In this study, we found that among 13 infants with neurodevelopmental delay (DQ < 85), 9 (69.23%) infants had NEC; among 13 infants with normal neurodevelopmental outcome(DQ ≥ 85), 1 (7.69%) infant had NEC.The difference in the proportion of NEC among patients with normal neurodevelopmental outcome versus delay neurodevelopmental outcome was statistically significant (P < 0.001). Logistic binary regression analysis was performed for the influencing factors of poor neurodevelopmental outcome. Considering the exclusive criteria in all enrolled infants: intrauterine distress, neonatal asphyxia, intracranial hemorrhage (III degree and above), hydrocephalus, periventricular leukomalacia (PVL), HIE, bilirubin encephalopathy, intracranial infection, hypoglycemic encephalopathy, brain malformations, severe chronic lung disease (sCLD), intrauterine growth retardation, complex congenital heart disease, chromosomal disorders and genetic metabolic diseases. Therefore, the factors included in the study were financial difficulties, parental education(below middle school), maternal age ≥ 35 years, male, hCRP, platelets < 100×10^9/l, and NEC. After univariate analysis, statistically significant factors were included in the logistic binary regression analysis, and the results revealed that NEC patients had a significantly increased risk of abnormal neurodevelopmental outcome compared to no NEC patients (aOR = 27.00, 95% CI 2.561–284.696, P = 0.006) after adjusting for male, hCRP > 50mg/l and platelets < 100×10^9/l.

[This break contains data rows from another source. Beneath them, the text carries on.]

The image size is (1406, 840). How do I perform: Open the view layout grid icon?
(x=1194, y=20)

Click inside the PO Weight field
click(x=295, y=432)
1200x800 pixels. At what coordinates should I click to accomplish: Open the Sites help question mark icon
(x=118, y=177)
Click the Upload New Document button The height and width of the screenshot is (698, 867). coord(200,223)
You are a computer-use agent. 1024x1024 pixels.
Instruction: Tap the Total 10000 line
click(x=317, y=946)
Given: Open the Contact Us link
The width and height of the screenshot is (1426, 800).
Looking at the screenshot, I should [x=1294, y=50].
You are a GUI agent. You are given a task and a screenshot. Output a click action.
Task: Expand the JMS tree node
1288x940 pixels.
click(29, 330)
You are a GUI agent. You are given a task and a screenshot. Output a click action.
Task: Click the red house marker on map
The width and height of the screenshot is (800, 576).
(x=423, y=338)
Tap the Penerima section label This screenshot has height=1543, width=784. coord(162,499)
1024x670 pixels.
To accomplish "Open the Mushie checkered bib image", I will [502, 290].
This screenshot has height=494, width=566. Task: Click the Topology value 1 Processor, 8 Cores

Following Spearman’s rank correlation analysis, there was a positive correlation between 1st Burdjalov score of aEEG and neurodevelopmental outcome (r = 0.603, p = 0.001), but no significant difference with the 2nd Burdjalov sore (r = 0.337, p = 0.092) and 3rd Burdjalov score (r = 0.337, p = 0.092). And the 4th Burdjalov scores all reached the normal level according to cGA in both groups.
When we worked on the assumption that infants with abnormal 1st Burdjalov scores to postconceptional age would be likely to suffer from neurodevelopmental delay, and infants with normal Burdjalov scores would be likely to be neurologically normal in later life, the area under the receiver operator characteristic curve(ROC) was 0.806 (p = 0.010), the sensitivity was 61.74%, the specificity was 84.62%, the positive predictive value was 80.00%, and the negative predictive value was 68.75%.